Зверь осторожно поставил чашку на стол, что было поразительно, особенно если сравнивать габариты его лапы и чашки. Затем посмотрел на меня и кивнул, указывая заостренными концами рогов в мою сторону. Достала торт и разрезала, разложив куски по тарелкам. Тарелок было отчего-то три, я несколько раз пересчитала присутствующих в комнате, и все время было трое. Хотя перед глазами сидел только один бирюзовый гость.
Он подтянул к себе тарелку и молча и терпеливо на нее смотрел некоторое время, затем же уставился на меня, чего-то ожидая. Что ему надо, что сучилось? — мучили меня вопросы, пока до меня не дошло, что ни вилок, ни ложек на столе нет.
— Прошу, — протянула ему вилку, наблюдая, как гнутся у нее зубчики под действием моего головокружения. Удивительное дело, а если я постараюсь и представлю, что набухает и лопается окно, оно лопнет на самом деле? Я уставилось на темное окно, за которым висела непроглядная ночь, и упорно заставляла его набухнуть. К сожалению и разочарованию оно так и осталось неподвижным черным пятном на фоне дышащих стен. В это время зверь подхватил вилкой кусок торта и одним рывком отправил его в огромную развернувшуюся клыками пасть. Я заглянула туда же, что было не очень прилично, но очень хотелось узнать, куда денется торт. Прежде чем я успела что-либо увидеть, рот закрылся, и гость стал тщательно пережевывать.
Я тоже съела свой кусок, наблюдая за третьим. Зверь рыгнул и залился краской, когда я вернула свой взор на третью тарелку, она оказалась пуста.
-Хотите еще торт? — спросила я у гостя, на что он мотнул рогами и встал, да так, что стол отъехал, стул подпрыгнул, а в шкафу звякнула посуда. Бирюзовое молчаливое чудовище подошло ко мне, идя по скачущему перед глазами полу так уверенно, словно и не ходили под его ногами волны. А может, волны ходили только перед моими глазами и одна я нуждалась в опоре в виде стены. Зверь протянул мне лапу и, когда я взяла ее, нежно тряхнул, оставив на руке приятное тепло. После чего поправил чуть неуклюже шерсть на голове и вышел в коридор, сбивая по пути отпрыгивающие от него стены.
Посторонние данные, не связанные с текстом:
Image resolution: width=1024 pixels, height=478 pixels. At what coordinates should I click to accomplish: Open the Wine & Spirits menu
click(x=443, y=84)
От пережитого я захотела спать и так сильно, что в кровать буквально падала. Коснувшись головой подушки, потерялась. На утро все стояло и не шевелилось. Голова не болела и не кружилась. На кухне никого не было, стояли только три пустые тарелки и три чашки. Одна моя, одна мамина и одна белая с розовыми завитушками. Мама меня отругала, что я посуду по ночам мараю, я ее слушала, кивала и думала, что у нас никогда не было белых чашек с завитушками.
Знаете, людям всегда было интересно то, что никогда им не станет доподлинно известно. Что там — на далеких звездах? О чем думает бог? Почему бегут слезы, когда грустно, и почему болит сердце, когда тоскливо?
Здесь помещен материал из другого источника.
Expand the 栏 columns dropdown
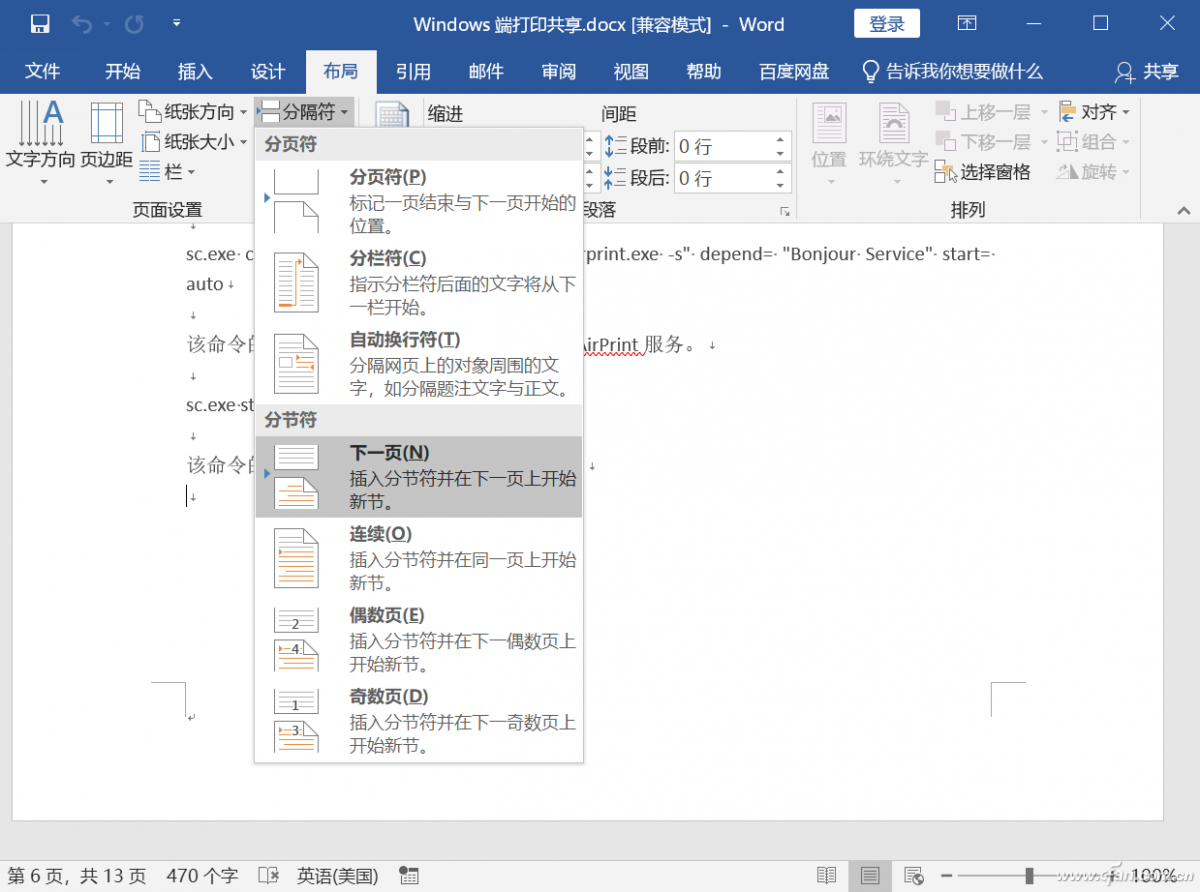This screenshot has width=1200, height=892. coord(167,172)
Я не задаюсь такими вопросами, не печалюсь и не мечтаю, наверное, просто потому, что я не человек. Я сижу в своем углу, всегда притихший, и жду. Когда приходит время, чувства наполняют меня; большие, маленькие, острые и ласковые переполняют изнутри, вырываясь наружу, и тогда я встаю.
Очень трудно подняться, за долгие годы ожидания ноги затекают, тело застывает, противно треща, когда приходится выпрямиться. А затем — первый, самый тяжелый, шаг. Второй не такой сложный, он больше, размашистей, увереннее, с третьего я чувствую землю под ногами, воздух вокруг, запахи, цвета и иду.
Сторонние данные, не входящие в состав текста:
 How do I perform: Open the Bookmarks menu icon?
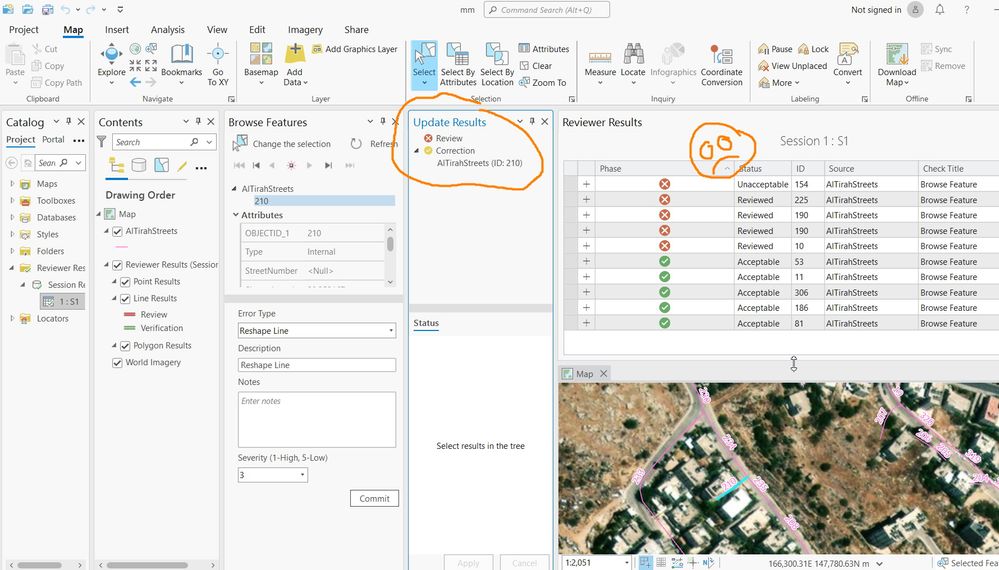coord(182,53)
Иду быстро, так быстро, как могу. Это не бег, не то стремительное движение, которое способны заметить люди. С их точки зрения, я очень, невероятно, непростительно медлителен. Они могут смеяться надо мной, не доверять или вовсе не замечать. А после, когда я, наконец, предстаю перед их глазами — уже слишком поздно. Планета покроется ночью, пылью и отчаянием, солнце не пригреет, и звезды не спасут.
Я уничтожу, истопчу и покараю и сделаю это именно так, как люди сами того пожелают. Потому что я создан людьми и для людей. Потому что я бог этой маленького, эмоционального, сумасбродного мира. Когда моя работа закончится, я вернусь, утомленный, потерявший все накопленные чувства, в свой угол. И буду сидеть там маленький, пустой и бессмысленный, пока вновь не появятся люди и не призовут меня, наполняя.
Людям всегда было интересно, что там — на далеких звездах, или о чем думает бог. Почему им так часто грустно и тоскливо. Почему сердце так переменчиво. А знаете, бог тоже хочет это знать.